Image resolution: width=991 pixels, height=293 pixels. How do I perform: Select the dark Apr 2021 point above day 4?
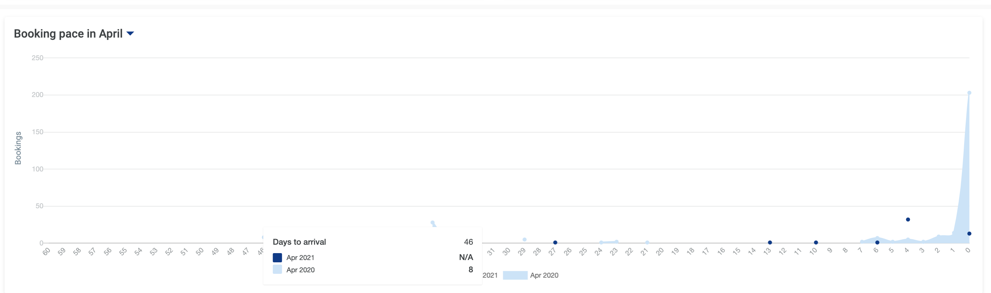[x=908, y=220]
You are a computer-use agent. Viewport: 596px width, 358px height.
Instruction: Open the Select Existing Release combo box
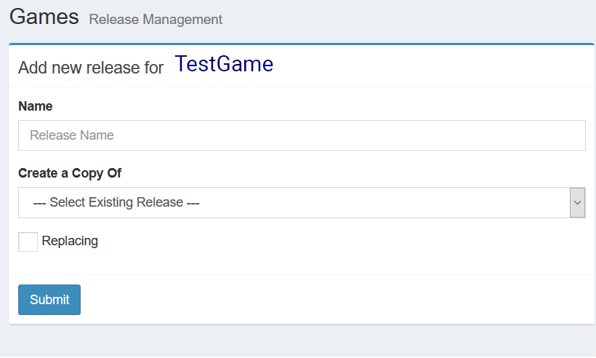302,202
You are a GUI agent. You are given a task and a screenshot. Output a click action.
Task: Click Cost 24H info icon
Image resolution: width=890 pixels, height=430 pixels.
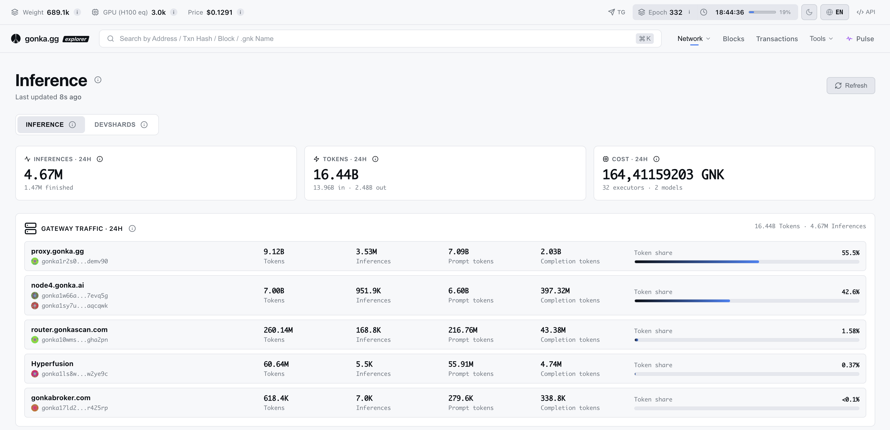pyautogui.click(x=656, y=159)
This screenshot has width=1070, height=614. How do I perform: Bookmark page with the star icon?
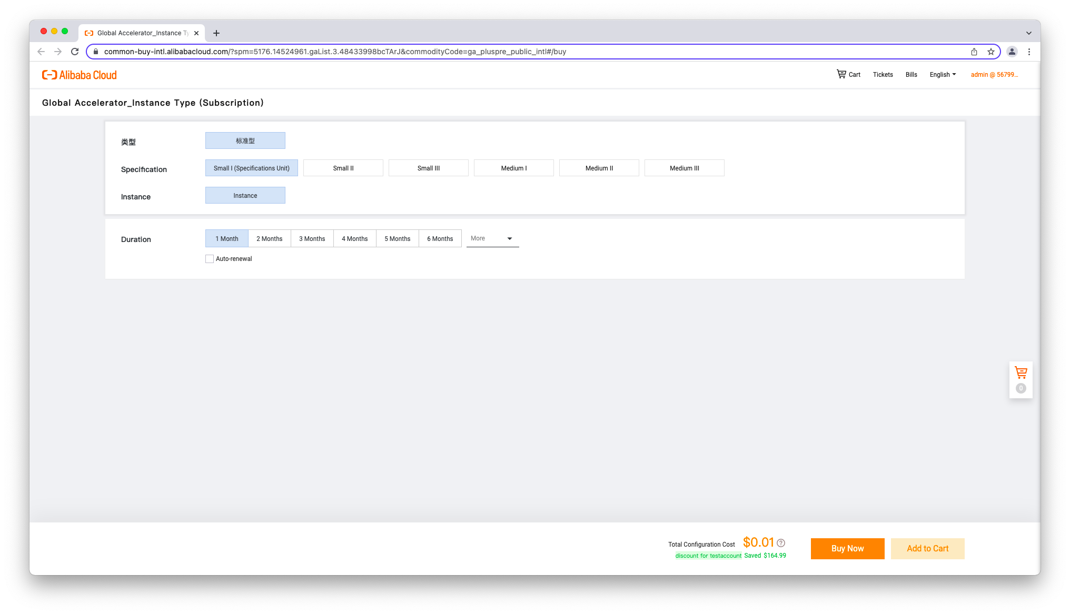coord(991,52)
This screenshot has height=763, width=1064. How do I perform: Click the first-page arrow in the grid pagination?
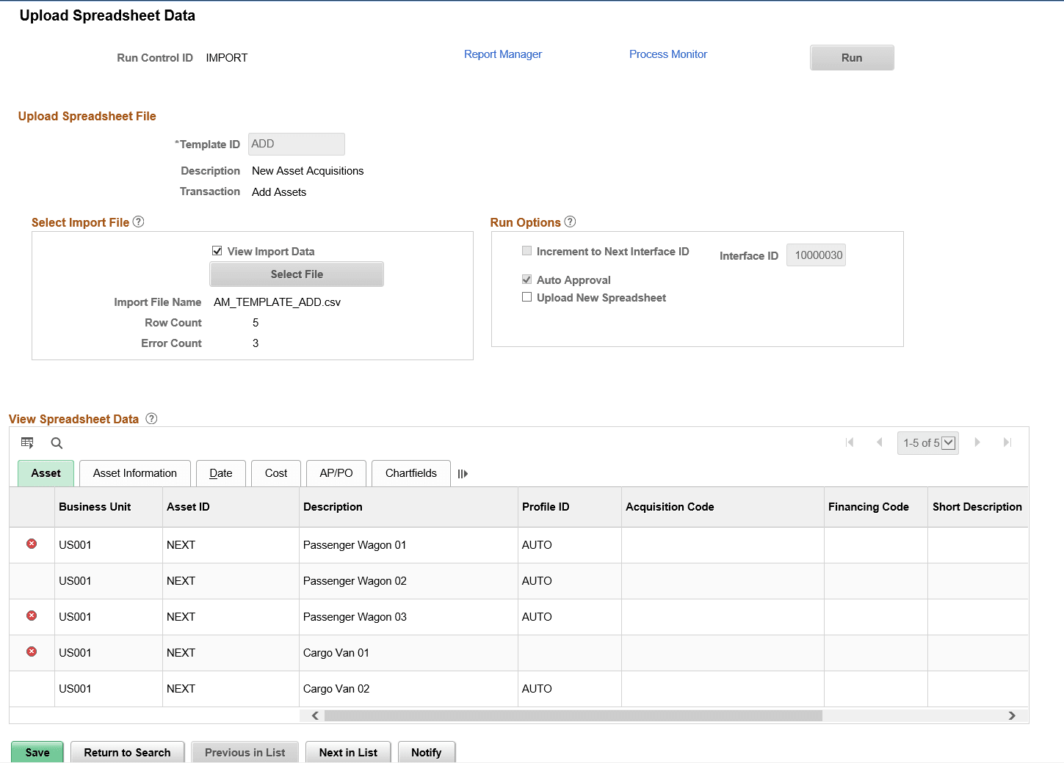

----

■ The problem: If a line in the records above contains the word "agent", count it, then give the total and nothing else.

■ Answer space: 2